=== Le tue istruzioni ===
Per favore, riproduci tutte le righe qui sotto senza cambiare nulla.

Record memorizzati

..........

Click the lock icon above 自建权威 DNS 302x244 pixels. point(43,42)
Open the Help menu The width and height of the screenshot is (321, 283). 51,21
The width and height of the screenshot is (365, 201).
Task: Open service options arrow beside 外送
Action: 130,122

..........

=== Risposta al compito ===
Click the lock icon above 自建权威 DNS 302x244 pixels. point(43,42)
Open the Help menu The width and height of the screenshot is (321, 283). 51,21
The width and height of the screenshot is (365, 201).
Task: Open service options arrow beside 外送
Action: 130,122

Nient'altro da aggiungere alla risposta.